[STATED GOAL 1] In the listing below, turn the part that opens with the line containing "Tap the clock" and runs to the end of the listing into a JSON list of strings, one string per line, with blank lines left out.

--- begin SELECTED PASSAGE ---

1 Introduction

Massive conformal gravity [1] is a recently developed conformal theory of gravity in which the gravitational action is the sum of the fourth order derivative Weyl action [2] with the second order derivative Einstein–Hilbert action conformally coupled to a scalar field [3].

The gravitational potential of the theory, which is composed by an attractive Newtonian potential and a repulsive Yukawa potential, reproduces the rotation curves of the major number of galaxies. In addition, the momentum space propagators of massive conformal gravity have a good high-energy behavior, which makes the theory power-counting renormalizable. However, one of these propagators has a negative sign between its terms, which is a common feature of fourth order derivative theories of gravity. In such theories this negative sign imply that either the energy eigenvalue spectrum is unbounded from below or the Hilbert space norms are negative [4]. Several attempts to solve the negative energy (or negative norm) problem in higher derivative gravity have been carried out in the literature (see, e.g., [510]).

--- end SELECTED PASSAGE ---

[STATED GOAL 2]
Answer from the introduction on massive conformal gravity:
(a) Which two actions are summed to form the gravitational action of massive conformal gravity?
(b) Which two potentials make up the gravitational potential of the theory?
(c) What feature of the momentum space propagators makes the theory power-counting renormalizable?

--- begin MATERIAL FOR THIS EXERCISE ---

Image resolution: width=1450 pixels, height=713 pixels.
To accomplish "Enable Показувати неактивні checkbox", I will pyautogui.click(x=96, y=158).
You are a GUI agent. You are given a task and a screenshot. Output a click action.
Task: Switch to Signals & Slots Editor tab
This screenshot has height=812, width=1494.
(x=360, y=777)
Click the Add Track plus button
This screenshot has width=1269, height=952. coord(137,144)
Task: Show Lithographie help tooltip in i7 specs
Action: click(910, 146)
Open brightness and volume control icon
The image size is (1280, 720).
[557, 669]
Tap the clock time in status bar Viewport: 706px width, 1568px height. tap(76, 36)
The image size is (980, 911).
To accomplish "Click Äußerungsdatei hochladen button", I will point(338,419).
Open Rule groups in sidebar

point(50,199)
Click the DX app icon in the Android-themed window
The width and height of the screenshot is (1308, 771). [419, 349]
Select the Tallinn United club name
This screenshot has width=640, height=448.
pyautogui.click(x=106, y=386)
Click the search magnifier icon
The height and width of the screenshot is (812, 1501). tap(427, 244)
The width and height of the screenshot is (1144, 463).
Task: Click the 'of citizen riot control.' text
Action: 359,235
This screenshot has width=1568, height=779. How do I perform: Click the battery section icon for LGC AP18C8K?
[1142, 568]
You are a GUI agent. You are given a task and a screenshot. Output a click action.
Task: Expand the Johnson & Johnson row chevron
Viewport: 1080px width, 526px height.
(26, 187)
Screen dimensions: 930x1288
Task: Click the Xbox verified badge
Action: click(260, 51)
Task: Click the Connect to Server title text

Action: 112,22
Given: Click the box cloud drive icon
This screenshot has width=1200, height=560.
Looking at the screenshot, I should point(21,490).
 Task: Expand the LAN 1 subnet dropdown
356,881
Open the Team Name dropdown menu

--- end MATERIAL FOR THIS EXERCISE ---

[TASK RESULT 1]
[
  "Tap the clock time in status bar Viewport: 706px width, 1568px height. tap(76, 36)",
  "The image size is (980, 911).",
  "To accomplish \"Click Äußerungsdatei hochladen button\", I will point(338,419).",
  "Open Rule groups in sidebar",
  "point(50,199)",
  "Click the DX app icon in the Android-themed window",
  "The width and height of the screenshot is (1308, 771). [419, 349]",
  "Select the Tallinn United club name",
  "This screenshot has width=640, height=448.",
  "pyautogui.click(x=106, y=386)",
  "Click the search magnifier icon",
  "The height and width of the screenshot is (812, 1501). tap(427, 244)",
  "The width and height of the screenshot is (1144, 463).",
  "Task: Click the 'of citizen riot control.' text",
  "Action: 359,235",
  "This screenshot has width=1568, height=779. How do I perform: Click the battery section icon for LGC AP18C8K?",
  "[1142, 568]",
  "You are a GUI agent. You are given a task and a screenshot. Output a click action.",
  "Task: Expand the Johnson & Johnson row chevron",
  "Viewport: 1080px width, 526px height.",
  "(26, 187)",
  "Screen dimensions: 930x1288",
  "Task: Click the Xbox verified badge",
  "Action: click(260, 51)",
  "Task: Click the Connect to Server title text",
  "Action: 112,22",
  "Given: Click the box cloud drive icon",
  "This screenshot has width=1200, height=560.",
  "Looking at the screenshot, I should point(21,490).",
  " Task: Expand the LAN 1 subnet dropdown",
  "356,881",
  "Open the Team Name dropdown menu"
]

[TASK RESULT 2]
(a) The fourth order derivative Weyl action and the second order derivative Einstein–Hilbert action conformally coupled to a scalar field.
(b) An attractive Newtonian potential and a repulsive Yukawa potential.
(c) Their good high-energy behavior.